● What you will do:
Show every line of the records below that contains the word "Result".

● Extracted records:
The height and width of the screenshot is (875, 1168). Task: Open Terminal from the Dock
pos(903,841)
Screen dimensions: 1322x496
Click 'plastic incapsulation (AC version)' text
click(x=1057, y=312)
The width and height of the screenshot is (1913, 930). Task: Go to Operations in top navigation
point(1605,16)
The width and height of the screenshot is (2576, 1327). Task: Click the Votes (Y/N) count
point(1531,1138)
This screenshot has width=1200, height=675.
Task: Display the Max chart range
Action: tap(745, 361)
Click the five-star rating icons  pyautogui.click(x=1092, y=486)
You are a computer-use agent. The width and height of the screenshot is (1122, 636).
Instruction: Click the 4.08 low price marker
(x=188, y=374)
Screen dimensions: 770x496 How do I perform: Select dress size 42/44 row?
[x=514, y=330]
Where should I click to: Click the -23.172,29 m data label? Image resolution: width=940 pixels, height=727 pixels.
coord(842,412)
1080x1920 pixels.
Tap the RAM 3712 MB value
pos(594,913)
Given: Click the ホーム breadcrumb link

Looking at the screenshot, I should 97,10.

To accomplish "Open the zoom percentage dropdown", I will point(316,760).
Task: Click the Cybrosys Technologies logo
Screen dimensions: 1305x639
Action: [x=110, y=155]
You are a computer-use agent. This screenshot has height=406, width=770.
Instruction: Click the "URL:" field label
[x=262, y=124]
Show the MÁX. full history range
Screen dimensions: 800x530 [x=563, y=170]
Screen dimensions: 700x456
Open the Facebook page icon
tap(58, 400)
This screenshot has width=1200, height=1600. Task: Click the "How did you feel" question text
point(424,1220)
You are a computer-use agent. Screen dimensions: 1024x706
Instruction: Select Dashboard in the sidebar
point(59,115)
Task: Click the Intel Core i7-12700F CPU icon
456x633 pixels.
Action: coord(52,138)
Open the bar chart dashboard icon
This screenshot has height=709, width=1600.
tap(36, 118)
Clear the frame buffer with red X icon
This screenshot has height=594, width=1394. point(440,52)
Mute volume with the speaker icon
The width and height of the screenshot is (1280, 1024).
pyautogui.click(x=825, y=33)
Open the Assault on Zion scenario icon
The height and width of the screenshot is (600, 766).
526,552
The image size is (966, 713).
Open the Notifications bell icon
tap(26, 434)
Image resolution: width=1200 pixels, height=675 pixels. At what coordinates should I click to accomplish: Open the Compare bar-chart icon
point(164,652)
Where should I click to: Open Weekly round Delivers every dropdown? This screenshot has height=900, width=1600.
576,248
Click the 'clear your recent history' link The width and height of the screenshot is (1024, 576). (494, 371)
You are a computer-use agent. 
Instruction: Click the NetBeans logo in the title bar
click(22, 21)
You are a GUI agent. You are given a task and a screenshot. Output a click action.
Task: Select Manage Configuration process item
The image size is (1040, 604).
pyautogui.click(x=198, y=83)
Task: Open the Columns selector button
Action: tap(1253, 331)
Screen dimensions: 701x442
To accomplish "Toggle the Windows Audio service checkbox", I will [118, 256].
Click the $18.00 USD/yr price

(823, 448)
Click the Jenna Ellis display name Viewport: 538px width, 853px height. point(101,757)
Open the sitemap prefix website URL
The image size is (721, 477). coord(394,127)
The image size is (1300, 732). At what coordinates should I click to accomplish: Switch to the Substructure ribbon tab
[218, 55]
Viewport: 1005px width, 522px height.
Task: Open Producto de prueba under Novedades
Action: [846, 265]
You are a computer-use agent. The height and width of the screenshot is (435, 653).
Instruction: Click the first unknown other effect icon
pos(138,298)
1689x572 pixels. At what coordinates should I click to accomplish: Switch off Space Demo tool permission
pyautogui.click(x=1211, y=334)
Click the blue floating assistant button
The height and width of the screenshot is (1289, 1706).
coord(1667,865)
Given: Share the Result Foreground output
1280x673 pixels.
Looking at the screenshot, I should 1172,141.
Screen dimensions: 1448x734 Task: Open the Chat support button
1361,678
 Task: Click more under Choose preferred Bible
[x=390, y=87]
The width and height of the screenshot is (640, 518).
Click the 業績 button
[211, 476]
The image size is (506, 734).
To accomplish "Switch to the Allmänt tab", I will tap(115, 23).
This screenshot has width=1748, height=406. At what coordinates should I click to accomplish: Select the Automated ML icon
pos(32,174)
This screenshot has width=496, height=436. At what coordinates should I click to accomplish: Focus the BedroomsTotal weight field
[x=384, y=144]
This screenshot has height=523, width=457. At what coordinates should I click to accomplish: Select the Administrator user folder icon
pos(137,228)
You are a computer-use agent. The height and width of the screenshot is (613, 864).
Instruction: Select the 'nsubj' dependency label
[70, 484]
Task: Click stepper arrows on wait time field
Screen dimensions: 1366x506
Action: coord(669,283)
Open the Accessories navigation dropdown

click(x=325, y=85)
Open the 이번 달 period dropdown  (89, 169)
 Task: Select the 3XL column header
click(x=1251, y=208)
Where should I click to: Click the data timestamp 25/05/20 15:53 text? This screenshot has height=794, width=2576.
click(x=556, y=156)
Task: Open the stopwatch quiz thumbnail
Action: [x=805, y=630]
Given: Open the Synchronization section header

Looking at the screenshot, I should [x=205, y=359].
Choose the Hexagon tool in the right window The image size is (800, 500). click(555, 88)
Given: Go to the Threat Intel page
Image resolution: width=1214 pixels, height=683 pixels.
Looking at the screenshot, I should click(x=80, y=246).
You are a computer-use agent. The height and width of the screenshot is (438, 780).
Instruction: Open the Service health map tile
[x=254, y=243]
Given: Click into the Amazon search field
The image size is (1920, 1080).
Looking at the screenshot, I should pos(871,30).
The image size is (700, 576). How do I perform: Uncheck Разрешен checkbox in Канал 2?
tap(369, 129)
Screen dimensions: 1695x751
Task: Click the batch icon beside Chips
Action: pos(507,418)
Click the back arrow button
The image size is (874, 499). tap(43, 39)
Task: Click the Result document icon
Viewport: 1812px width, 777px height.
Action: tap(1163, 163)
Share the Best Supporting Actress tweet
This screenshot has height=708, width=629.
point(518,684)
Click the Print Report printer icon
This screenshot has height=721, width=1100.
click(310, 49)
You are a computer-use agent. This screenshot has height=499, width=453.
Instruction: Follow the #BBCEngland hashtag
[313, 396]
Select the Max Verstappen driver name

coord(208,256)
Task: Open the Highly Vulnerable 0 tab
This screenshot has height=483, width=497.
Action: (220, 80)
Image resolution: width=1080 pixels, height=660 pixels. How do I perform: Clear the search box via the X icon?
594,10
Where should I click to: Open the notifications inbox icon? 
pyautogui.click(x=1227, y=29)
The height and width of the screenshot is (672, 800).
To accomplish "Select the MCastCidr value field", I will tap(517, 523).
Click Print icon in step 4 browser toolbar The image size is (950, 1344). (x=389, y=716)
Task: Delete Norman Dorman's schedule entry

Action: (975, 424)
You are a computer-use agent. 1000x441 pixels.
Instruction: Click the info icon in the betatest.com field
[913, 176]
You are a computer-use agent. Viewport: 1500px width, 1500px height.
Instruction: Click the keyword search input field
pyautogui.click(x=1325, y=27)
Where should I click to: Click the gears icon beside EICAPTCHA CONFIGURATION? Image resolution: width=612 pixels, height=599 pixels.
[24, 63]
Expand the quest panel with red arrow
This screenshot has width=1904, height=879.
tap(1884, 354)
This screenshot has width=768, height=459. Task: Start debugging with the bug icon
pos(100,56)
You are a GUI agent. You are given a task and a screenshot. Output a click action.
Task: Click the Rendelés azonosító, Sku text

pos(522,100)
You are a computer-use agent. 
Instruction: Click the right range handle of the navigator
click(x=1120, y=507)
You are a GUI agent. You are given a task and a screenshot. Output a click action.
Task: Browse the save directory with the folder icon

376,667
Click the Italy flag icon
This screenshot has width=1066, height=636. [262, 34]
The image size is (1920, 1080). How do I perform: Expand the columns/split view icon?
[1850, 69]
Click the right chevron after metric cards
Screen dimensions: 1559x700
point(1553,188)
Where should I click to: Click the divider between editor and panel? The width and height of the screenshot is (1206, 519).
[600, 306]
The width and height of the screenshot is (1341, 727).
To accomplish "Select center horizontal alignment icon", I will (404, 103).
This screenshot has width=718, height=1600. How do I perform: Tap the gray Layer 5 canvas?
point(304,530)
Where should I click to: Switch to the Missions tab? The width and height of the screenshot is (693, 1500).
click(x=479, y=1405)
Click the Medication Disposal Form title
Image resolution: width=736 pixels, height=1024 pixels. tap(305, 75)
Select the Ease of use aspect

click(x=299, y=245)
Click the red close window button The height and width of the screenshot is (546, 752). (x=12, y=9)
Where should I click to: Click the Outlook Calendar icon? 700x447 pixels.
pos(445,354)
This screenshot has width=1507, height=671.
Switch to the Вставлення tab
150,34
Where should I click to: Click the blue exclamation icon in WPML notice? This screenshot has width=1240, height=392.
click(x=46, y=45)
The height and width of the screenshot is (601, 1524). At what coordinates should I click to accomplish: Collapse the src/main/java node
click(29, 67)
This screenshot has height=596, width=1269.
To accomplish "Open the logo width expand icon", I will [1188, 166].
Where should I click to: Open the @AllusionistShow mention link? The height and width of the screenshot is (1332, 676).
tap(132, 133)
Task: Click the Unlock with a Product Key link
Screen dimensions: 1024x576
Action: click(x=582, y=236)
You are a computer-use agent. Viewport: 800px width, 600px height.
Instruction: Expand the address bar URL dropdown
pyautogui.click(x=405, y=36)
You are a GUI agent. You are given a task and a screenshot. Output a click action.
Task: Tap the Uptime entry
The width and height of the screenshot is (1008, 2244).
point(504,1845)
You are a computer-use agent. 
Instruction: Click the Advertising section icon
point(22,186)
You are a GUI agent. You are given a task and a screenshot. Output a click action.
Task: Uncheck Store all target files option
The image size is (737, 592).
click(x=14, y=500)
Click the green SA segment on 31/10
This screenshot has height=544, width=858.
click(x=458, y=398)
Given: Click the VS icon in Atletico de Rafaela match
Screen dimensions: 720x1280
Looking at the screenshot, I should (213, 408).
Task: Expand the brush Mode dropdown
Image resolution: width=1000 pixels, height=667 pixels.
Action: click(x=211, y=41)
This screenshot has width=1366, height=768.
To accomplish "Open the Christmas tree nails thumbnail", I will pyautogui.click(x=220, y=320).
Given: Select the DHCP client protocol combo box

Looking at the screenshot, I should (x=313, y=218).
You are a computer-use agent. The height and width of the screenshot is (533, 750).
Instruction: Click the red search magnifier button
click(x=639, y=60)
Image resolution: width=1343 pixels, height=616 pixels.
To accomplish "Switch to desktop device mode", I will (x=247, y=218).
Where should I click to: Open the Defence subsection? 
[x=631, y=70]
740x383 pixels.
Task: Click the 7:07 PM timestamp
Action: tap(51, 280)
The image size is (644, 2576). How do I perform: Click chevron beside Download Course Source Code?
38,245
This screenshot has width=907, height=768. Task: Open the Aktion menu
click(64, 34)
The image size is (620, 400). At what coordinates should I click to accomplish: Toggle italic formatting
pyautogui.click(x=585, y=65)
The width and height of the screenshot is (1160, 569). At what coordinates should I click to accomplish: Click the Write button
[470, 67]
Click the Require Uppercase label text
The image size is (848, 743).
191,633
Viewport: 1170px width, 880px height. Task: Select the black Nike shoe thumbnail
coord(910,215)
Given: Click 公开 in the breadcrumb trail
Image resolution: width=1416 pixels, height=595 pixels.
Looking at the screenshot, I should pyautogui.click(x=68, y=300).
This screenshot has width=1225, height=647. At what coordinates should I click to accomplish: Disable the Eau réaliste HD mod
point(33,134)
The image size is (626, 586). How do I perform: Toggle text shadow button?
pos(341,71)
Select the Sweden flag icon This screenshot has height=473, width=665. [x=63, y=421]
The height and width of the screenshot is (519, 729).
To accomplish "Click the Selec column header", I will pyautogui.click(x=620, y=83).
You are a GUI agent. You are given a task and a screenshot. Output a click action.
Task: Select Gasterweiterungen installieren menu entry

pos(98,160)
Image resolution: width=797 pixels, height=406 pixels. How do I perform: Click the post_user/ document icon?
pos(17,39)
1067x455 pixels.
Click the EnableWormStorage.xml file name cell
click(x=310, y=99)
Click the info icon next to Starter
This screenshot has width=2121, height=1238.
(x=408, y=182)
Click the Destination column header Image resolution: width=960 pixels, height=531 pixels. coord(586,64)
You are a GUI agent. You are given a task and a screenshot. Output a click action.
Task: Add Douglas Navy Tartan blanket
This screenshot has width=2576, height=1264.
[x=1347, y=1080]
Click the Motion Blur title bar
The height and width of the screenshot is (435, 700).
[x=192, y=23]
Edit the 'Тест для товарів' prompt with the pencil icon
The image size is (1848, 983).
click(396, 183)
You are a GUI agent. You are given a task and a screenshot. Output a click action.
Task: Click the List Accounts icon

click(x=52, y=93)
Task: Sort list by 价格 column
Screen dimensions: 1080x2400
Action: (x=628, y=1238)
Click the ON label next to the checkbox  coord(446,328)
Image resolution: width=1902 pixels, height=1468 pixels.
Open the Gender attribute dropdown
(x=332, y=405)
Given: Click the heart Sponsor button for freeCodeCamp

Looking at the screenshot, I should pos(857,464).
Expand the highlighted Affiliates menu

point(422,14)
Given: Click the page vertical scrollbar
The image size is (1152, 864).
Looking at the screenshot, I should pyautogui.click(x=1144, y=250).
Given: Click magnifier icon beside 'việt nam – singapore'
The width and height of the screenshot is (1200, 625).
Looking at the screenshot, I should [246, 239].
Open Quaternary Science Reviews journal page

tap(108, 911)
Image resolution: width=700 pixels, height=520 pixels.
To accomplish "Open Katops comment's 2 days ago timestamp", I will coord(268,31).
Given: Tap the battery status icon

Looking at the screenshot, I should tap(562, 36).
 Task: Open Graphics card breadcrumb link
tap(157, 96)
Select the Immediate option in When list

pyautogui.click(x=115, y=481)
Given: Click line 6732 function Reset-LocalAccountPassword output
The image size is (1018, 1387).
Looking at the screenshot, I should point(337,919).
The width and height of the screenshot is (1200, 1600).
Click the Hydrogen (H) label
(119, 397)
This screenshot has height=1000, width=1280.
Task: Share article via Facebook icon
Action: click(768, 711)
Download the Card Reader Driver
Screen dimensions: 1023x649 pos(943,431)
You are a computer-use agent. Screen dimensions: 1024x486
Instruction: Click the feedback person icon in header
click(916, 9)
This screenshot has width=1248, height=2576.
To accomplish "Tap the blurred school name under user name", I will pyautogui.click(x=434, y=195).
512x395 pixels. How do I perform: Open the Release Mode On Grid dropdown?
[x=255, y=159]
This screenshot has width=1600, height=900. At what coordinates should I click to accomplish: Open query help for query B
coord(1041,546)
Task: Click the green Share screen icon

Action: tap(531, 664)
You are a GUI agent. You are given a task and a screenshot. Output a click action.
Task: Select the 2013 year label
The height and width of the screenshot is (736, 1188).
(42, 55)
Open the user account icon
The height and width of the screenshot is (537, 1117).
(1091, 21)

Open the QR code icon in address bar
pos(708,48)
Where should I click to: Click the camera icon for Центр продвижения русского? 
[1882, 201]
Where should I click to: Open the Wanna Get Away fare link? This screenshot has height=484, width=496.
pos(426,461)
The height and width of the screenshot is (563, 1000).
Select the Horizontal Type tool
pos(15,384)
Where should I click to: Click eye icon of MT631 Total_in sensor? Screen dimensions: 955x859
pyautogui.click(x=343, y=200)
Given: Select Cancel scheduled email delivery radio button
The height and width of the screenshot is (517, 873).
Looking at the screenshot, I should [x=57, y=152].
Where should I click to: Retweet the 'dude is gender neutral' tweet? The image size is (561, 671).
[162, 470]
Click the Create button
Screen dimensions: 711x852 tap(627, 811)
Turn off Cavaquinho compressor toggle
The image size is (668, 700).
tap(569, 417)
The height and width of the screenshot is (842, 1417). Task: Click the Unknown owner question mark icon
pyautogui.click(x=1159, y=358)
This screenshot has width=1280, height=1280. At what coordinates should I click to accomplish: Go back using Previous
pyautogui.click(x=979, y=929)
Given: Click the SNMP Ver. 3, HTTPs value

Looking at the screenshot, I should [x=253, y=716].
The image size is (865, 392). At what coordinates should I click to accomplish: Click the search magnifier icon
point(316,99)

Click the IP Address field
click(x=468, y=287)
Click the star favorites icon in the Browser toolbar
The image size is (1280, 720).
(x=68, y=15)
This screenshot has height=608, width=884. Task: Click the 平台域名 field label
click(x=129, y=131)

● Task output:
Given: Share the Result Foreground output
Task: Click the Result document icon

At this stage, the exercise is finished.